Bird Crash

7/4/94
Cruising into the Sierras on a hot sunny day I had been heading south from Oregon and as I started a long climb up Highway 49 into the mountains I stopped at a lookout point and could see for what seemed like 20 miles out across a valley. I got back on my bike, kicked over the engine and hit the road. Getting towards the end of the climb the road started to wind through forest. The road was cut into the mountain which sloped up on my right, with a drop off towards a valley and a stream far below to my left. I came over a pass while rounding a turn and up from the road flew a flock of 5 or 7 birds from the ground. I was happy to see a flock of lovely creatures begin flapping their wings and rising up from the road. I'm always happy to see birds but within a split second I could see that they weren't all going to clear and suddenly I felt a big thud as one of them hit me right in the chest! It felt like someone threw an orange at me. It hit my right side, and I let out a yell, and reached up to grab and felt a big feathered lump. As I lowered my hand again to grab on to the handle bars to downshift and stop, the bird fell to the roadway. I turned around and looked back to see a crumpled mass of feathers on the asphault. I was in disbelief, and raced back, turning around by the bird on the road. As I parked my bike I could see the bird still moving its wings. Just then a pickup truck I had passed a mile or two back was catching up and getting ready to pass. I looked at the bird and hoped the truck wasn't going to run over it before I could get off the bike to save it. Luckily the truck swerved wide, missing the bird. I ran over and picked it up off the roadway. I could see a little blood and found its knee bleeding. The very tip of its sharp beak had been blunted and its mouth was slightly open. It was blinking its eyes and still breathing. I looked it over trying to tell if there was anything immediately obvious that was wrong. It's tail looked crooked and some of its feathers were ruffled. It flapped its wings sporadically but not enough to fly, and a few feathers were coming out and floating to the ground. When it rested its wings I couldn't quite tell if they were perfectly aligned or not, or if perhaps one was sprained or broken. It began to tilt it's head back, but would sometimes straighten its head out to clear its throat or something, and then put it's head back again. I could see it's tongue and inside it's mouth.

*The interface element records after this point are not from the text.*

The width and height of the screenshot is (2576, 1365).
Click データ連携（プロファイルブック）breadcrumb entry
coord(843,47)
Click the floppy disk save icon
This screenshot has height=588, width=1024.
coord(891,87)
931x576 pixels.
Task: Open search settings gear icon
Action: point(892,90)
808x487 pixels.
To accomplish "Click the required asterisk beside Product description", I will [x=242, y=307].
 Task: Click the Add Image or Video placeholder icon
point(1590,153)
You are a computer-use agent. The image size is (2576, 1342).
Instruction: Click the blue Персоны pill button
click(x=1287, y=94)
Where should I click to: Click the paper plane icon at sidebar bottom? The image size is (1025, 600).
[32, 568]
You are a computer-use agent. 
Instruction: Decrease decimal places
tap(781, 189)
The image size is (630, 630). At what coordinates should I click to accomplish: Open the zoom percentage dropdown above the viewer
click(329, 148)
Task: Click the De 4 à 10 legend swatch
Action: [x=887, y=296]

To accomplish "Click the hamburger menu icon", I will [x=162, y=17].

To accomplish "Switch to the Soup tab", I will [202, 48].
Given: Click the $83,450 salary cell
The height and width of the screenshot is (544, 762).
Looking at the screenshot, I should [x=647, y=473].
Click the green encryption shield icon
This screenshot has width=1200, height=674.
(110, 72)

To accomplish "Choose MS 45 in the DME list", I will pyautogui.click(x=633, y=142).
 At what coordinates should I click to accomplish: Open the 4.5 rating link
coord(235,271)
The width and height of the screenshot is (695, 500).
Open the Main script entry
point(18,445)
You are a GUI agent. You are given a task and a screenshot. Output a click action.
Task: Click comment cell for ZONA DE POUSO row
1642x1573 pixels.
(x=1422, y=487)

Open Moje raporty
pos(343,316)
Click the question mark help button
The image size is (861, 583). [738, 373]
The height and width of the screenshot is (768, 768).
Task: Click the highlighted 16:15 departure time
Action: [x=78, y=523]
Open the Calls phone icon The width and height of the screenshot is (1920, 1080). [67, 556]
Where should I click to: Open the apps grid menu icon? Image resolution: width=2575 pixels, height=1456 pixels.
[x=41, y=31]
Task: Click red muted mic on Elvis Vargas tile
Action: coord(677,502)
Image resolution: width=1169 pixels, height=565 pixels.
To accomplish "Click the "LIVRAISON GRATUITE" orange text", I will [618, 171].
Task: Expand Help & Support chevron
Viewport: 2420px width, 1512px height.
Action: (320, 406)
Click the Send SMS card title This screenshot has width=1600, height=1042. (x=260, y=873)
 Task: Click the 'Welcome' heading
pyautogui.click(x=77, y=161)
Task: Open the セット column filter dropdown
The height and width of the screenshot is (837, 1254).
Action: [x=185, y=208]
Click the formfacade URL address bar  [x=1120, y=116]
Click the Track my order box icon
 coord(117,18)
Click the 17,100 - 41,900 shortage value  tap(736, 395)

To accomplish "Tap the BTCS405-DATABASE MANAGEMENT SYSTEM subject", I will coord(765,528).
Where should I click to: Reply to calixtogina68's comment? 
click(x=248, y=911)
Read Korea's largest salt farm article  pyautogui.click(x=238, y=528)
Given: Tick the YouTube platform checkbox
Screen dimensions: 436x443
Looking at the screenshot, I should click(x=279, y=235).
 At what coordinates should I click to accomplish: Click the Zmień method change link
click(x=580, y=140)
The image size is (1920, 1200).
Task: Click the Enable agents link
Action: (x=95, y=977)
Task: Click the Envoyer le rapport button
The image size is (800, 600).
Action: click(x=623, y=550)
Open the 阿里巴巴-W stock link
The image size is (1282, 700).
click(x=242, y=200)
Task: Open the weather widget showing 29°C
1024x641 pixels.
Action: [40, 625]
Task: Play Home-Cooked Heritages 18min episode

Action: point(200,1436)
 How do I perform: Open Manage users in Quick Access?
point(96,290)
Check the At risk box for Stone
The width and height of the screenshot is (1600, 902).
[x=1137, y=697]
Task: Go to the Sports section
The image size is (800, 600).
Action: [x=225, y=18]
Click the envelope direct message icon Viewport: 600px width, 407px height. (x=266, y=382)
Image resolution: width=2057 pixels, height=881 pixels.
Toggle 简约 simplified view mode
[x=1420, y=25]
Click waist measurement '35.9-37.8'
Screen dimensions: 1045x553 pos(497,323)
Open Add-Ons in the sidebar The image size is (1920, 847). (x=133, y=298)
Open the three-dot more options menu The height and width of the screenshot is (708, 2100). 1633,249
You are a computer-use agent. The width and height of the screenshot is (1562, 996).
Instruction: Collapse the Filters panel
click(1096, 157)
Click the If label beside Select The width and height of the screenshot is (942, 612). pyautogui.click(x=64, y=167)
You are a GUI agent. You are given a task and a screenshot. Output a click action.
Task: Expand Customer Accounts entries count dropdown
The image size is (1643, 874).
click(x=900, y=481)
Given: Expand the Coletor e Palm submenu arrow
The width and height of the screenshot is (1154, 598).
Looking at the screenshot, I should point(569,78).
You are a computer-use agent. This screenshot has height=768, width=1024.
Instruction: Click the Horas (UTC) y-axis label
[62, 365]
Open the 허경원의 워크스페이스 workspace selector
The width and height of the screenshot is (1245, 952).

I tried to think of ways to help the poor little bird. All it's friends were long gone. It was gray, brown, black and yellow, larger than a sparrow, but smaller than a pigeon. It could respond to something under its foot by gripping on to my finger or glove. I decided to see if it could drink something. I took out a bottle of water and poured some in to the cap. It took the first two sips of water very well. I stood around holding it for a long time, watching it carefully and examining the response of it's pupils in both eyes to the sun light. They seemed to respond ok. After I tried giving it a third sip of water I could hear a gurgling in its breathing, as if it were slowly choking. I turned it upside down and then back up again and the gurgling stopped. I could hear it breathing and sometimes it would make little noises with each breath. It was blinking it's eyes, except when I pet it it would stop blinking. After about a half hour it was tilting it's head back quite a bit. I didn't know what else I could do, figuring it probably had some kind of internal injury that would slowly kill it. I decided to leave it in a tree near the road, hoping that the ants wouldn't get to it, and that somehow it would miraculously recover by nightfall. It felt odd to be holding onto a wild bird. I was sad thinking that it was probably helpless now and doomed to get weak and tired and fall out of the tree to be eaten by insects or some other predator. I got back on my bike and let the road take me away, wondering what it must be like to have some giant beast cross my flight path at fifty miles and hour.